Yes, they do...but I would think that some would match up with your specs much better than others.


----------



## im-ocd (Mar 22, 2007)

*Typical two blade fixed head doesn't make a hole like this.*



goingpro24 said:


> they all kill





bd_slim said:


> Yes, they do...but I would think that some would match up with your specs much better than others.


Both statements correct. 
I'll add that some kill quicker than others by making a larger hole and leave more blood on the ground.
And a 1 1/4'' Grizz might not be the best choice for someone with low KE / momentum, if they are trying to maximize penetration.

I've killed 17 deer with various mechanicals, another 7 with fixed heads.
Some of the deer were killed (not harvested) with mechanicals that were 1 1/2'' - 1 3/4'' so I'm accustomed to (and want) copious blood trails. So, for me to think a blood trail is good, I'm going to see plenty of blood; I will not have to look for the next little speck once the blood is initally found, or mark the last place I found blood (I hate that). I've never had to do that when using 1 1/2'' - 1 3/4'' mechanicals with double lung hits. (I hunt thick places).

My wife had a good blood trail from a four blade 90 gr. Muzzy 1''
Her arrow blew straight through a small buck with only 38# KE using the Muzzy 90 gr. four blade; she was hunting from the ground, so the 15 yard shot hit a broadside deer and had a straight through angle.

I had a good blood trail from a four blade 100 gr. ST standard 1''

I had a good blood trail from a Grizz Trick 1 1/4'' however, unlike nearly all my other deer this one wasn't double lung hit; she was slightly quartering toward at the shot, which resulted in me only getting one lung, scrape the liver and out the other side. Despite my poor (for me) shot placement, the deer only went about 75 yards and easily recovered.
I think the four blade 1 1/4'' Grizz (which has more total cut than a 1 1/2'' mechanical) made a difference on the quickness of the outcome, and blood on the ground. *There is no disappointment in the entry wound*. Pictured.









Comparing total cut:
1'' three blade head = 1.5'' total cut
1 3/16'' three blade head = 1.78'' total
125 gr.

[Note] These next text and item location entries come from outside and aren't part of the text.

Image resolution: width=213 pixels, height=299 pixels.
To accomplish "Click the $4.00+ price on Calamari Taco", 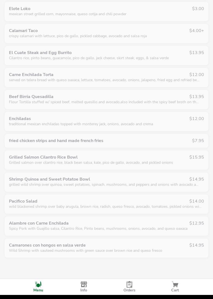I will (196, 31).
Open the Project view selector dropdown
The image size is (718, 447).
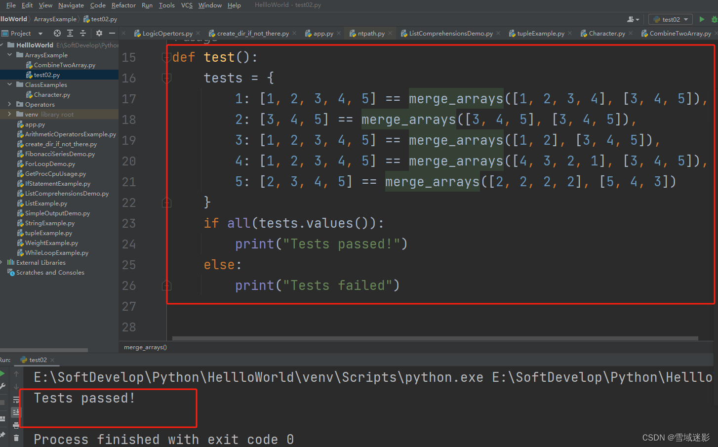[40, 33]
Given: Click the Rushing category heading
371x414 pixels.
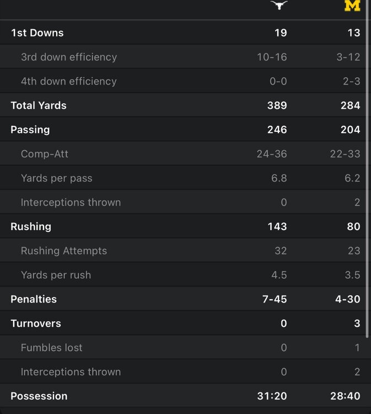Looking at the screenshot, I should pos(31,226).
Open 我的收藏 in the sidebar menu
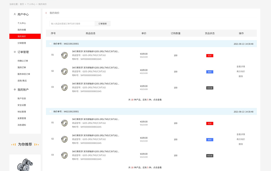Screen dimensions: 271x171 tap(22, 30)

Buzzcut or Stinger is 1 1/8'' x .75 = 1.87'' total
1'' four blade head = 2'' total cut
1 1/4'' four blade head = 2.5'' total cut

My wife is using the Buzzcut / Stinger because it has a cut on contact tip, to maximize penetration, and more total cut than a typical 3 blade head as a bonus. I've got them in my quiver because they fly good and I've never used them; also, I like to experiment / compare.

If you want to go with a four blade, try the Buzzcuts, Stingers, or ST standard.


----------



## dragman (Jul 12, 2008)

The HellRazor is a great head. I doubt that a 2 blade would offer much more penetration. 2,3,4,27 blade if you shoot a deer right in the shoulder it's not going through unless you shooting crazy high poundage with over 100 ftlbs of KE and some really good momentum.


----------



## bd_slim (Jun 29, 2010)

Wow, a lot of great info posted by everyone. I do have another question though...At what KE would you be ok with shooting a 4 blade, or non COC broadhead?


----------



## Roskoes (Jun 17, 2007)

Some good information here. I have always wondered how the amount of blood drained out of an animal, on the average, compared when you hold a 2" cut two blade up against a 1" cut 4 blade.


----------



## Beendare (Jan 31, 2006)

bd_slim said:


> Wow, a lot of great info posted by everyone. I do have another question though...At what KE would you be ok with shooting a 4 blade, or non COC broadhead?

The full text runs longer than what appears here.